Valutazione conformazionale di HIV-1 trimeric busta glicoproteine ​​Utilizzando una base di Cell-ELISA Saggio

Published: September 14, 2014 doi: 10.3791/51995
* These authors contributed equally

Introduction

Umana di tipo 1 del virus dell'immunodeficienza (HIV-1) ingresso, mediato dalle trimeriche glicoproteine ​​dell'involucro virale (ENV) è il primo passo del ciclo infettivo. Essendo l'unico antigene virale esposto presentato alla superficie di virioni, la Env trimero suscita anticorpi neutralizzanti e nonneutralizing. Come tale, esso rappresenta un candidato interessante per la progettazione del vaccino immunogeno. Tuttavia, le prove di vaccinazione con Env in forme solubili o ricombinanti hanno suscitato risposte solo con efficacia minima contro la maggior parte primaria da HIV-1 isolati 1-3. Tuttavia, l'efficacia parziale osservato nel trial vaccino RV144 4 rinnovato interesse per HIV-1 Env come candidato immunogeno. Questo è stato confermato da un recente studio che descrive che gli anticorpi vaccino-suscitato anti-Env sono stati sufficienti a generare un certo grado di protezione contro SIV e HIV sfide 5.

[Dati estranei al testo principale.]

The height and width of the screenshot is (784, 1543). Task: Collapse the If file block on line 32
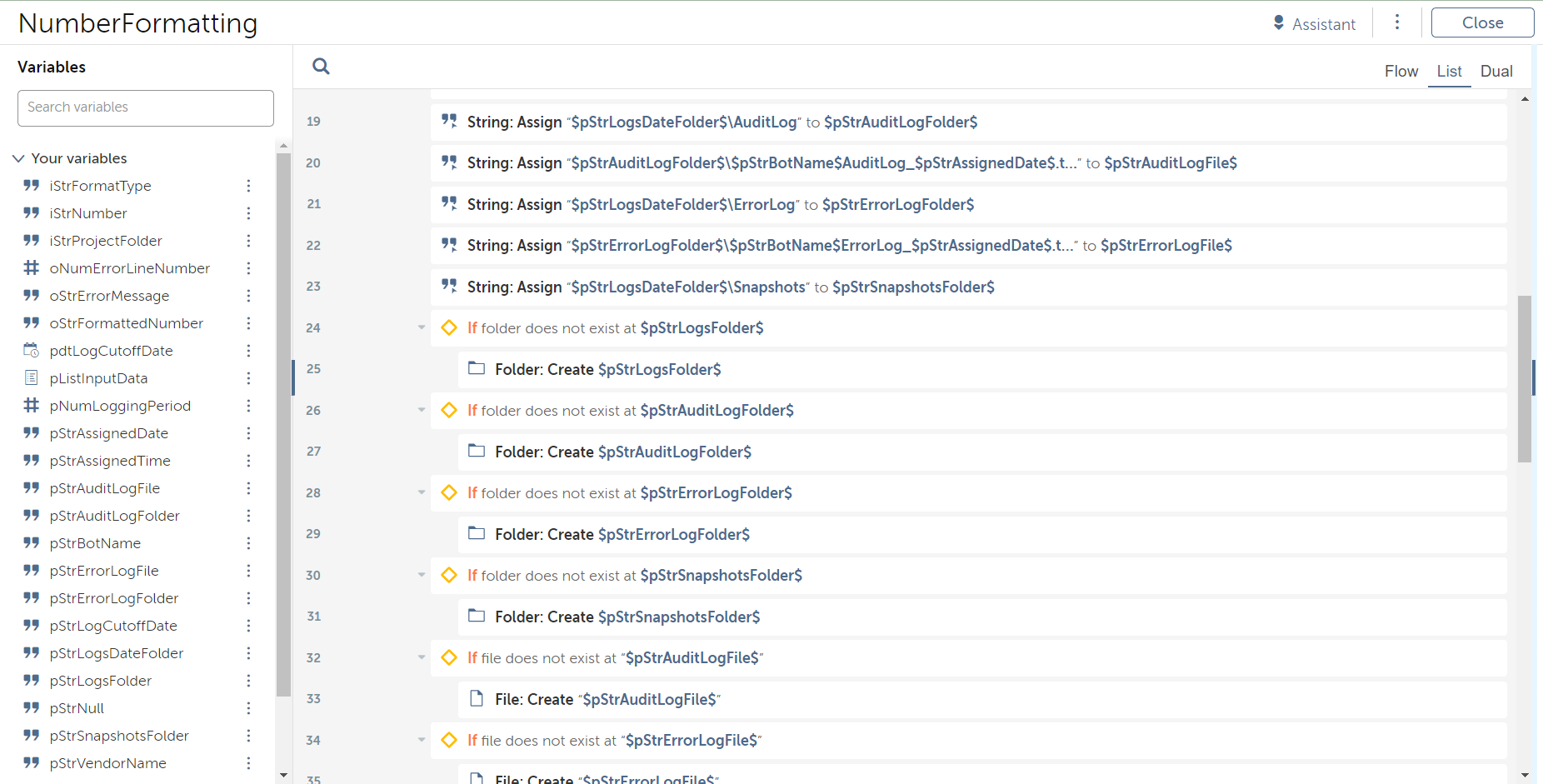422,658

Dopo essere sintetizzati nel reticolo endoplasmatico, il glycoprote Envin precursori, gp160, subisce varie modificazioni post-traduzionali che sono fondamentali per la sua capacità di alimentare il processo di fusione virale. Il precursore Env deve piegare correttamente e associato in trimeri prima di essere spaccati nelle sue extra-citoplasmatici gp120 e gp41 subunità transmembrana 6-10, con interazioni non covalenti mantenendo il collegamento gp120-gp41. La macchina cellula infetta è anche responsabile pesantemente glicosilazione Env, che comprende circa il 50% della sua massa totale 11,12. La struttura complessa risultante permette Env di essere conformazione flessibile 13,14, mentre fornisce un metastabilità che è pensato per consentire Env di adattarsi e nascondere alcuni epitopi altamente immunogenico che altrimenti sarebbero esposti 15-19, sottolineando l'importanza di comprendere meglio le diverse conformazioni campionata dal Env trimero nativo.

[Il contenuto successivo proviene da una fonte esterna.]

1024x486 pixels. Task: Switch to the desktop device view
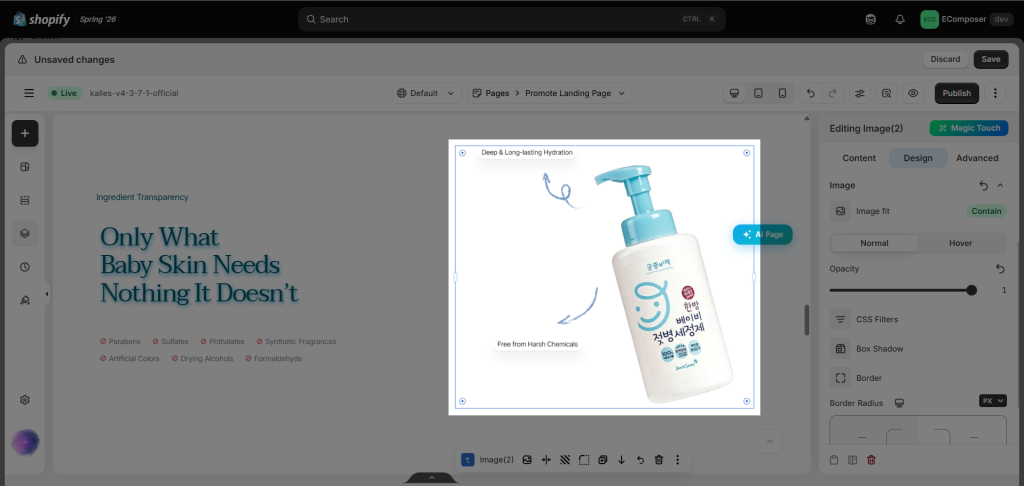pyautogui.click(x=734, y=93)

Ad oggi, sono state sviluppate diverse tecniche e con successo utilizzati per studiare Env ch conformazionaleanges. Tuttavia, essi variano nelle loro limitazioni, essendo spesso limitato a specifici contesti Env. Ad esempio, risonanza plasmonica di superficie o immunoprecipitazione con anticorpi monoclonali specifici di conformazione (MAK, MAB), si basano sia su monomeriche molecole solubili o solubilizzati Env che sono noti per essere immunogenetically diverso dal loro forme trimeriche 20,21. Recenti studi suggeriscono anche che la scissione colpisce conformazioni Env conseguente l'esposizione di epitopi principalmente riconosciuti da anticorpi nonneutralizing 14,22,23.

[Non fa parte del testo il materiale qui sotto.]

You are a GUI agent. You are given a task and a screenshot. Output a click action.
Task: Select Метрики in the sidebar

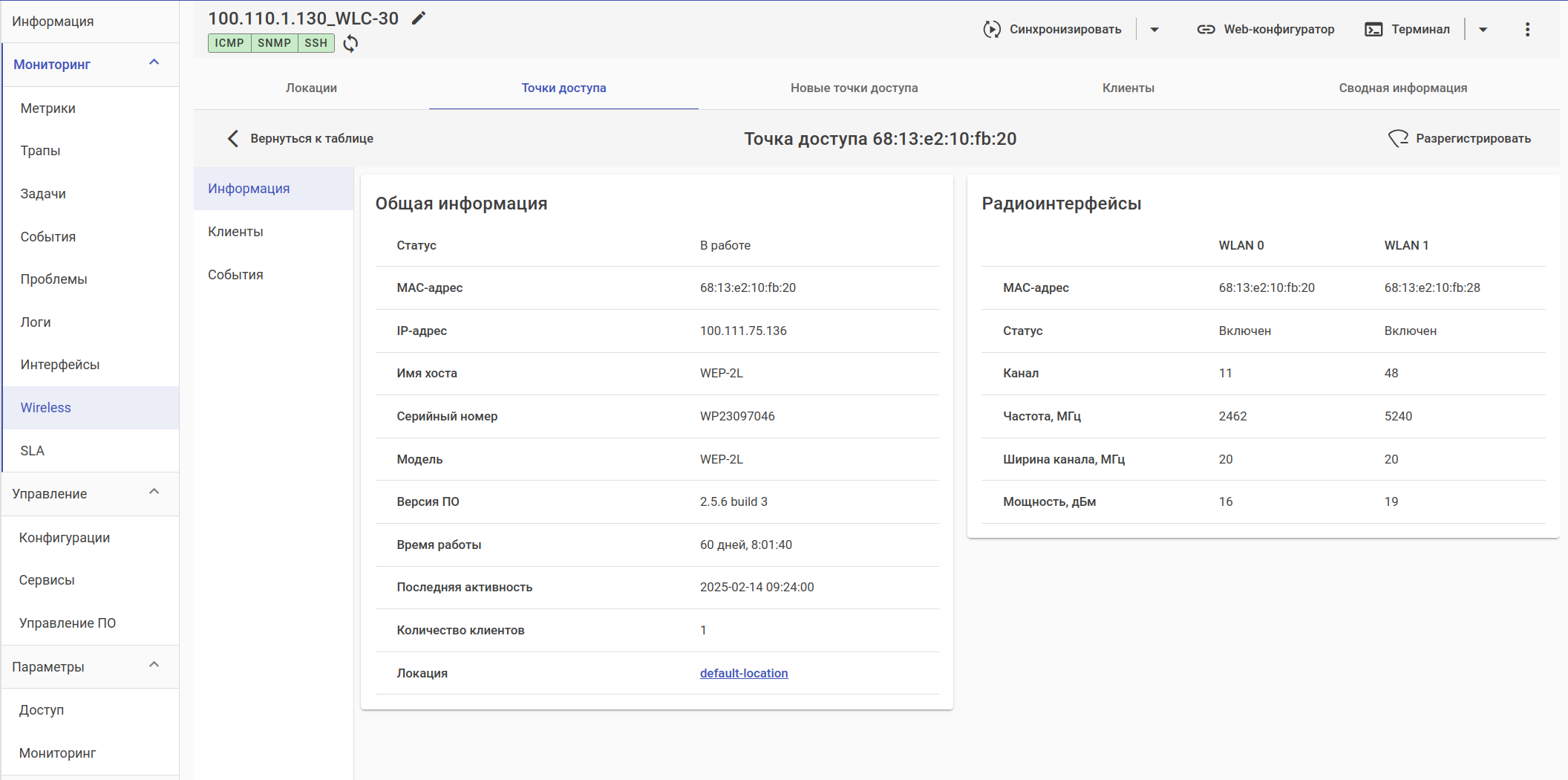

Qui si descrive in dettaglio un metodo che permette di determinare facile e veloce della conformazione del-cellularmente espresso Env trimeri 18,24-26. A seguito di trasfezione transiente di Env in una linea di cellule aderenti umano il legame di anticorpi specifici Env-viene rilevato utilizzando una semplice reazione di chemiluminescenza. Questa tecnica può anche essere utilizzato per caratterizzare la preferenza conformazionale di conformazione Depenanticorpi dent. Così, questo saggio fornisce un metodo di rilevazione robusta e altamente flessibile.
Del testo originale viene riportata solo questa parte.